DA in Western Cape re-elects Bonginkosi Madikizela as leader

DA in Western Cape re-elects Bonginkosi Madikizela as leader

Western Cape transport MEC Bonginkosi Madikizela has been re-elected as DA provincial leader after he beat legislature speaker Masizole Mnqasela in a fierce battle for control of the party in the only province it governs.

This comes after the men engaged in a bruising battle which included allegations of an assassination plot levelled against Madikizela.

Madikizela was re-elected at a virtual elective congress on Saturday.

Leading up to the congress, he was accused of conspiring with gangs to assassinate Mnqasela. He was cleared on Friday after a DA investigation conducted by the federal legal commission.

Speaking after his election, Madikizela called for unity as the party heads towards next year's local government elections.

“I hope we can see, colleagues, what the members of the DA are telling us: they have come up with a team that they believe will take this province forward and we must make sure ... we unite because we don't have a choice.

 “We have to unite as the party if we are serious about saving SA and if we are serious about governing the Western Cape, if we are serious about making sure that come 2021, we govern all the municipalities in the Western Cape.”

Madikizela said the DA needed to be stable and that during the campaign for leadership the party focused internally, with some of the battles turning out to be unpleasant.

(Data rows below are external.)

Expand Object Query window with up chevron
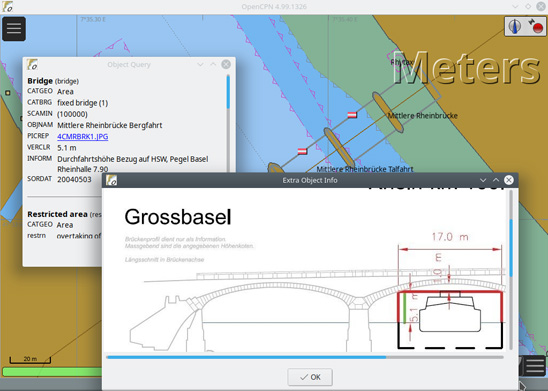Screen dimensions: 548x391 pos(213,64)
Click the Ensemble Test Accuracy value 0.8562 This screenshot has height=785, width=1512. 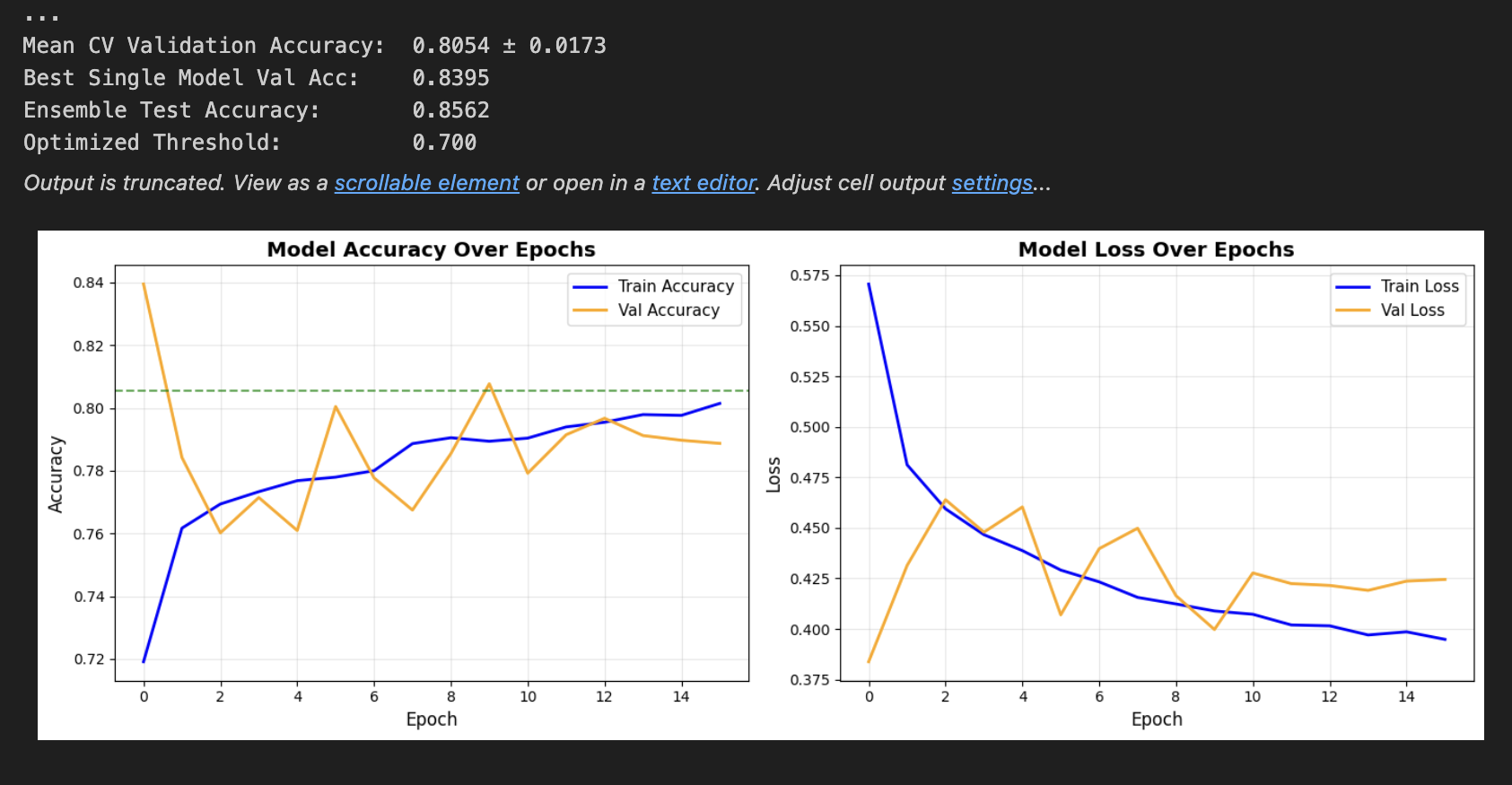tap(450, 110)
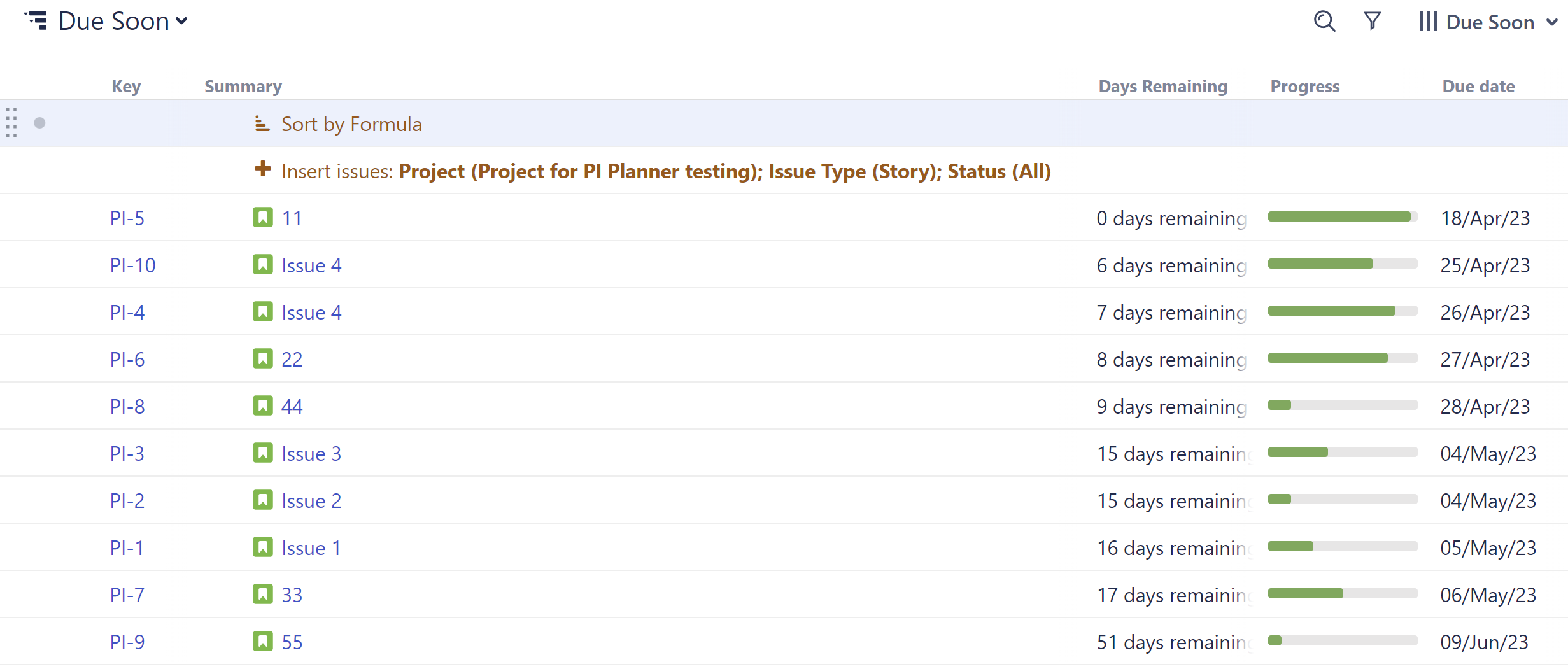This screenshot has width=1568, height=669.
Task: Click the Summary column header
Action: 243,87
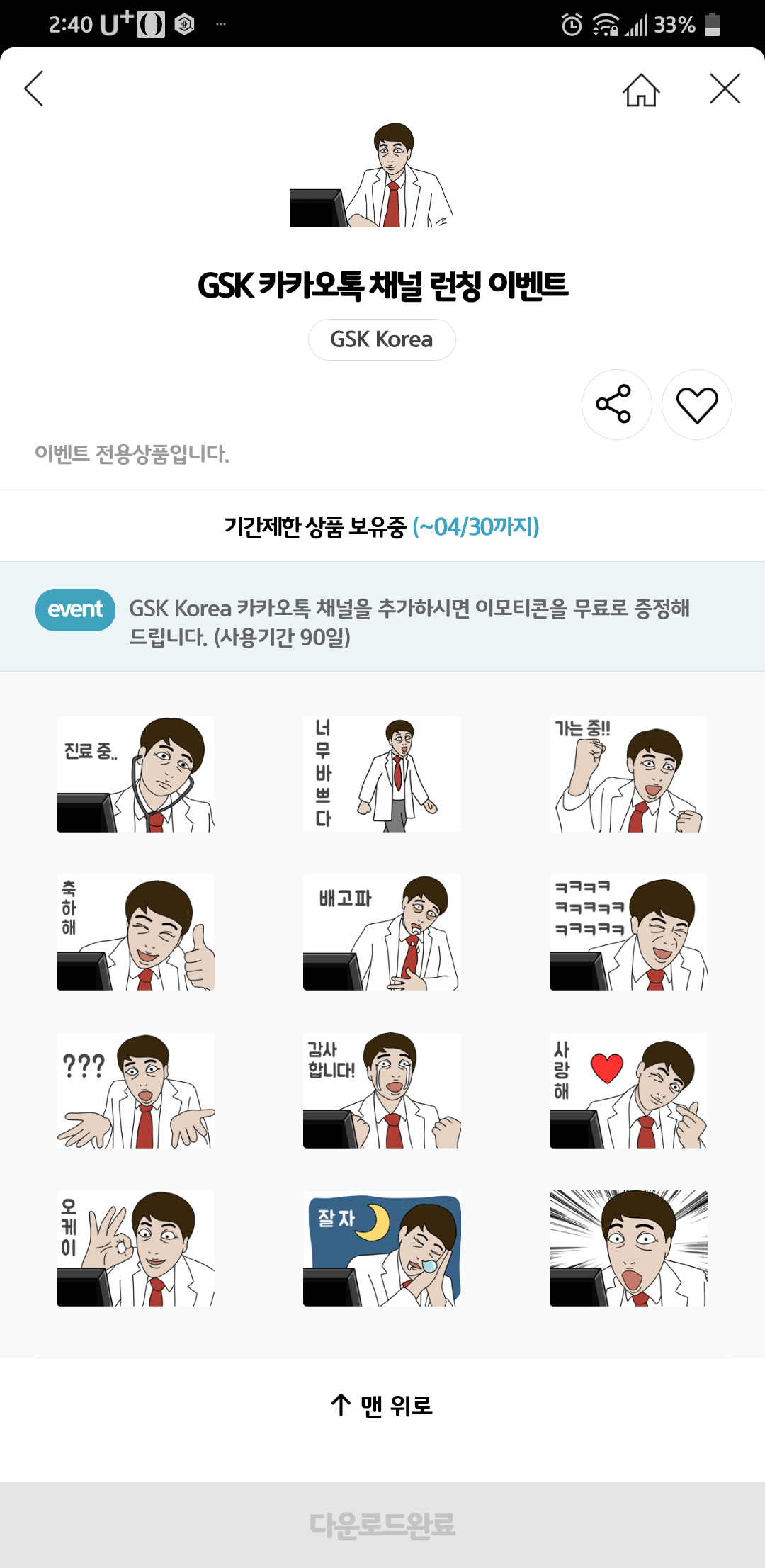Select the 축하해 thumbs-up emoticon
Screen dimensions: 765x1568
click(135, 932)
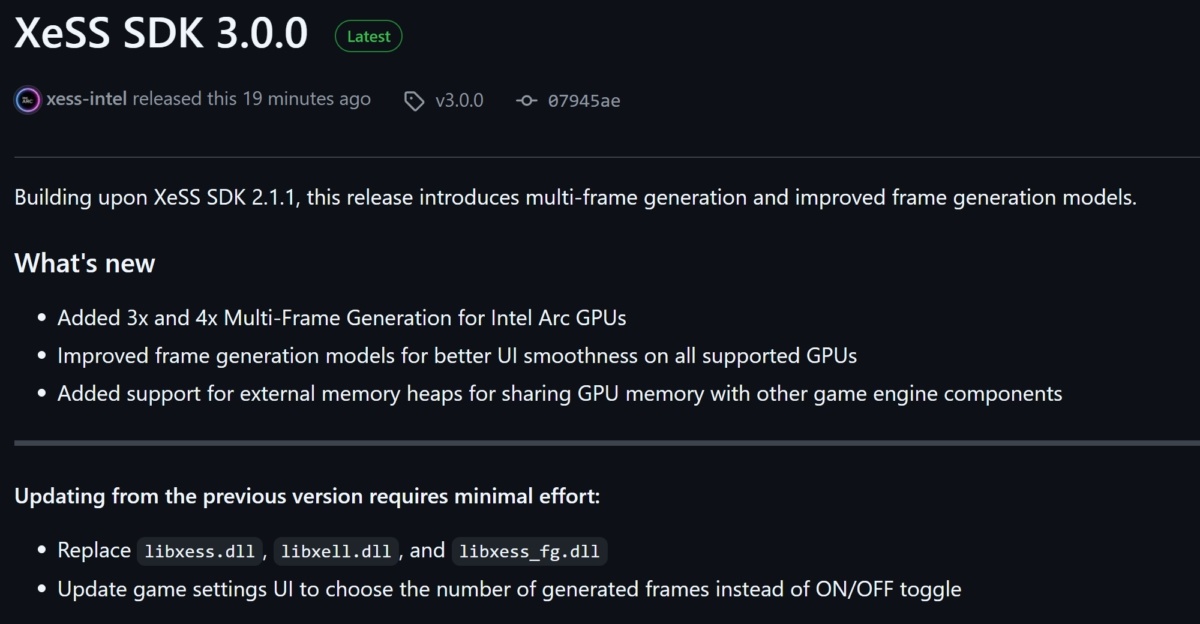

He called for members to build a stable DA that would be attractive to voters, starting with by-elections to be held in the province on December 9.

 “Immediately when we come back next year, we must hit the ground running. Elections have started with colleagues, we must make sure that we are on the ground. We must make sure that we interact with all our voters because we have a daunting task,” said Madikizela.

He said the DA in the Western Cape has been in government for a long time and the announcement of a downgrade to junk status for the country meant it would be more difficult for the party to govern the municipalities it intends to win.

“I think the best thing we can do is that we are on the ground, interacting with our voters on a regular basis so that they can understand the challenges that we are facing.”